Donora, PA generated questions regarding possible weakening of the CAA and the potential impacts of such action. Are there any lessons to be learned from Mexico City? (p. 577).

Additional information on smog and other air pollutants can be found at the American Lung Association (www.lungusa.org) and the US EPA (https://www.epa.gov/region01/).

Major air pollutants and their sources

Primary pollutants (direct products of combustion and evaporation) are tracked and monitored by the US EPA under the Clean Air Act. Since lead was removed from gasoline, lead smelters and battery manufacturers have become the largest sources of lead emissions. Most toxics tend to originate from industries and small businesses whereas radon is a natural decay process from rocks and soil. Once in the atmosphere, some primary pollutants may undergo further reactions and produce secondary pollutants. Some of these secondary pollutants (sulfur dioxide and nitrogen oxides) enter the troposphere, oxidize with hydroxyl radicals, and return to Earth as acid deposition. Acid deposition is measured according to acidic or basic properties of the concentrations of hydrogen ions on a pH scale. Natural emissions of sulfur dioxides and nitrogen oxides have remained fairly constant but anthropogenic sources have increased significantly.

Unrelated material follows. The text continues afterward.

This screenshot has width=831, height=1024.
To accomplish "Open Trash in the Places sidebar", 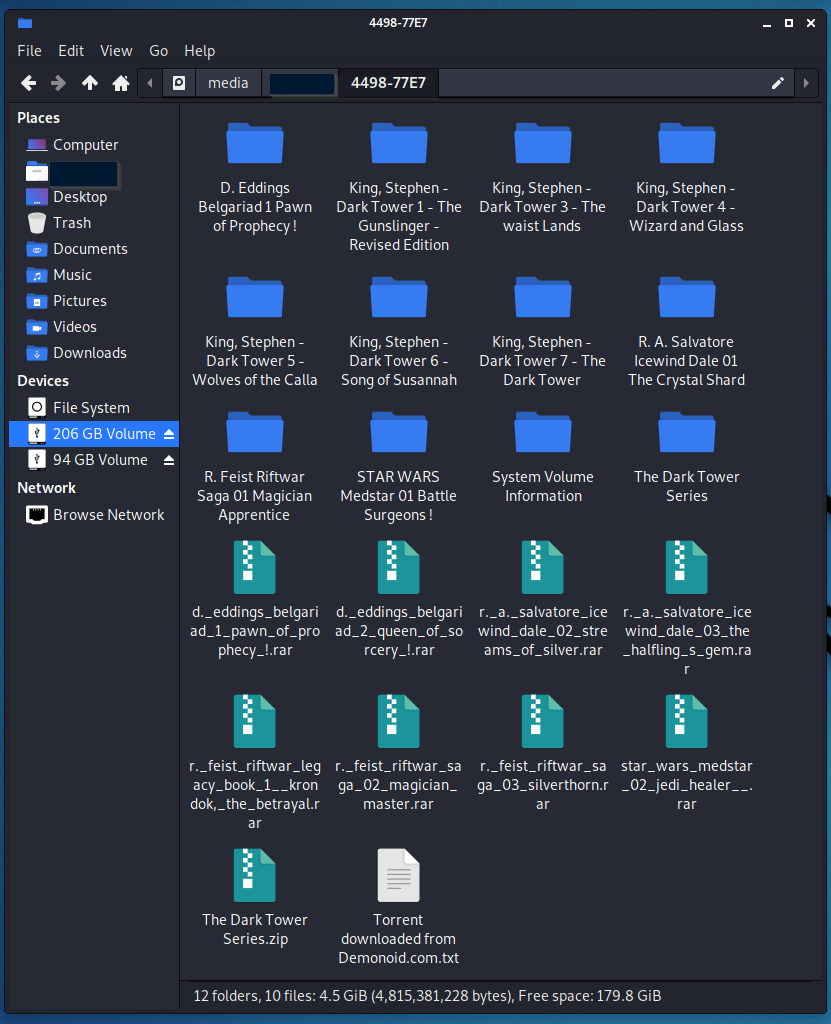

Consult the Massachusetts’ Toxics Use Reduction Act (TURA) website at (https://www.turadata.turi.org/). Enter your community name and find out what toxics are being used, generated, and emitted.

Air Pollutants of Concern in Massachusetts – “Particulates in the air prompt greater concern than ever. Recent public health studies state that more Massachusetts residents die prematurely from exposure to fine particulates than are killed in automobile accidents. And new scientific research argues that the national standard for particulates must be far more stringent, to focus on smaller particles that more easily reach our lungs.”

III. Impact of Air Pollutants

Human exposure to air pollutants can have chronic, acute, or carcinogenic effects on human health. The chronic effects of air pollutants can be seen in the increased levels of asthma in the United States in the last decade. Studies analyzed by the Health Effects Institute have concluded that higher concentrations of fine particles were correlated with increased mortality rates, especially heart disease and lung cancer. Air pollutants can damage the environment (crops, forests, and visibility of the sky) and man-made objects such as buildings, artifacts, and automobiles. A 1999, the EPA established a Regional Haze Rule aimed at improving visibility at natural parks and wilderness areas.

Acid deposition impacts aquatic ecosystems (i.e.: mercury accumulation in fish as lake waters become more acidic), in forests (i.e.: chemical interactions in forest soils leaching out of essential nutrients such as calcium and introducing toxics such as aluminum ions), artifacts, surface water, groundwater, and water distribution lines.

Consult the Massachusetts Department of Public Health website (https://www.mass.gov/dph/topics/cancer.htm) for statistical data on cancer rates and health impacts from heavy metals such as mercury and lead. Is there an increase in health risks from air pollutants in Massachusetts? Can we draw any direct conclusions?